((

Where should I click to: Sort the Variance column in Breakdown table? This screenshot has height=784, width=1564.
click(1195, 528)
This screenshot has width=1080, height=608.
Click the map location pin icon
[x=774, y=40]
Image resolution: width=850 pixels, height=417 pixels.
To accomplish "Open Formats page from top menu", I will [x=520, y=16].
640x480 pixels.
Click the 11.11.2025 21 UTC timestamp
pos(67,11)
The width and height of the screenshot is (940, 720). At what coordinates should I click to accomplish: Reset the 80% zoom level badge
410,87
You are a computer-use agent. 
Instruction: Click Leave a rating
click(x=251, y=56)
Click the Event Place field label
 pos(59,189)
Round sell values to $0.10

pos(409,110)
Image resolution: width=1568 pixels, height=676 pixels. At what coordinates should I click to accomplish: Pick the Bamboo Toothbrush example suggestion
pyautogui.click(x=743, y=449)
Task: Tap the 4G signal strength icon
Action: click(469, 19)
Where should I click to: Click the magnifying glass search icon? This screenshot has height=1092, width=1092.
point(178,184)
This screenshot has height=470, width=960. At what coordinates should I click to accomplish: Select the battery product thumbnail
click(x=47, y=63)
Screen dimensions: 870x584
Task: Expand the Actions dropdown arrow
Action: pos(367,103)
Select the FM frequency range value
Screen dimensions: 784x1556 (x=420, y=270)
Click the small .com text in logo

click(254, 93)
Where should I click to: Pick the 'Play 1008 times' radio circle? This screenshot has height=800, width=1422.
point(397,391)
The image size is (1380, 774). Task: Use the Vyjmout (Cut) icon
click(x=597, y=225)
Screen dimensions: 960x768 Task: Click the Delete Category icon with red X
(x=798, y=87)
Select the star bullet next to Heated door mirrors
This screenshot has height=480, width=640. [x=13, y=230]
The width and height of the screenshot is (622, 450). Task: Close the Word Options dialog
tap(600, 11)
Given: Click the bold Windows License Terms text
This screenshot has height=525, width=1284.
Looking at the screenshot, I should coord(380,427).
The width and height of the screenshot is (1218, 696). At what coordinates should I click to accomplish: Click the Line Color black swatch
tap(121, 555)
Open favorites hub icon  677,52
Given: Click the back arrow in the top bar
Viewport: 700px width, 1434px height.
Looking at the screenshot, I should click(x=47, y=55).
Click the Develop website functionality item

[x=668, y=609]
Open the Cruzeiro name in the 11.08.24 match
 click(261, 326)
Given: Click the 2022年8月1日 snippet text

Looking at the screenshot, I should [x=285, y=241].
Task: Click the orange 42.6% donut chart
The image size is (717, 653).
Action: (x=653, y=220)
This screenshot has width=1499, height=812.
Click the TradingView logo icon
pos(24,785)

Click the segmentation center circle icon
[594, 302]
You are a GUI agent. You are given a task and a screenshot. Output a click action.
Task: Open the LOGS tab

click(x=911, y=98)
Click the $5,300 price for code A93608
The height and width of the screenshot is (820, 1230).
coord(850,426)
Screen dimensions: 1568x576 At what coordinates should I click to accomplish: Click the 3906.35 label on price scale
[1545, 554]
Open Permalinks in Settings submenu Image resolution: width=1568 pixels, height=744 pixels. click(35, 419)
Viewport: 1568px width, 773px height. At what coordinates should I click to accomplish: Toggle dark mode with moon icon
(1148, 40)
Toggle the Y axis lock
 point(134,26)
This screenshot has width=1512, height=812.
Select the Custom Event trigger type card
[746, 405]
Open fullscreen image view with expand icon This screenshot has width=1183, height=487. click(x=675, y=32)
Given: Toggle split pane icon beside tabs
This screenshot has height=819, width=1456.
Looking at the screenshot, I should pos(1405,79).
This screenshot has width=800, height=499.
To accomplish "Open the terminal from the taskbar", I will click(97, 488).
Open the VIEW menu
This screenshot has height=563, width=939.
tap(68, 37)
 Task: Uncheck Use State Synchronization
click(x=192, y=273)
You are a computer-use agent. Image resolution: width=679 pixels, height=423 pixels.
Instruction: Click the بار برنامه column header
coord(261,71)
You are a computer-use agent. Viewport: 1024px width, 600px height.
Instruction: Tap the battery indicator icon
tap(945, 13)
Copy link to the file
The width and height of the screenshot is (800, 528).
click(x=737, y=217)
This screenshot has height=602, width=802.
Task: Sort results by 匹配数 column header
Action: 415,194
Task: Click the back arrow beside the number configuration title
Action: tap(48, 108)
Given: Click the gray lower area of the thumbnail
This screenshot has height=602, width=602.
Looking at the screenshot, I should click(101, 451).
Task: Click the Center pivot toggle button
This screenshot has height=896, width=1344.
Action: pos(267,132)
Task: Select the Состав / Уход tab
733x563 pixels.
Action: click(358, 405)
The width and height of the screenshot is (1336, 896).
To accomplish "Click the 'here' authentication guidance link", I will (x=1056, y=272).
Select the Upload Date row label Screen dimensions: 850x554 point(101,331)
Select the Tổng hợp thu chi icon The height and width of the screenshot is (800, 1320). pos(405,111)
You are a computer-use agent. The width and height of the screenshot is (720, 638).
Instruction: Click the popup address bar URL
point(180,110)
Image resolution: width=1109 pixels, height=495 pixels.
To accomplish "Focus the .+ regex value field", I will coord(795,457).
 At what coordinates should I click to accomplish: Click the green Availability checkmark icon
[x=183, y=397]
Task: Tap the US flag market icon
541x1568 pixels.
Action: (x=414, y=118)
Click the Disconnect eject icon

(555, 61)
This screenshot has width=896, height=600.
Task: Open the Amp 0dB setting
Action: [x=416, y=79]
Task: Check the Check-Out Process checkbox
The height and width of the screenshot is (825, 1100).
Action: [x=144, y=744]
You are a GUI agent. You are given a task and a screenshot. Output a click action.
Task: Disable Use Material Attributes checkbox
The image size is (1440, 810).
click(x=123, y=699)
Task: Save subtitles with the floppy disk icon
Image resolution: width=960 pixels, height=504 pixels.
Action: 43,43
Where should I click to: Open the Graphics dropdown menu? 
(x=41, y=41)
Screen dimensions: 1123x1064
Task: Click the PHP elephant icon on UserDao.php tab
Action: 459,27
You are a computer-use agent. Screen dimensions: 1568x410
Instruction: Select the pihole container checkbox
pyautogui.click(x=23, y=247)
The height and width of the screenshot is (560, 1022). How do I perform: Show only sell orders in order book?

))

Repeat, exactly as they stand above, the lines from the line with "Copy link to the file" to the line with "Task: Click the Center pivot toggle button", both lines included.

- Exercise answer
Copy link to the file
The width and height of the screenshot is (800, 528).
click(x=737, y=217)
This screenshot has height=602, width=802.
Task: Sort results by 匹配数 column header
Action: 415,194
Task: Click the back arrow beside the number configuration title
Action: tap(48, 108)
Given: Click the gray lower area of the thumbnail
This screenshot has height=602, width=602.
Looking at the screenshot, I should click(101, 451).
Task: Click the Center pivot toggle button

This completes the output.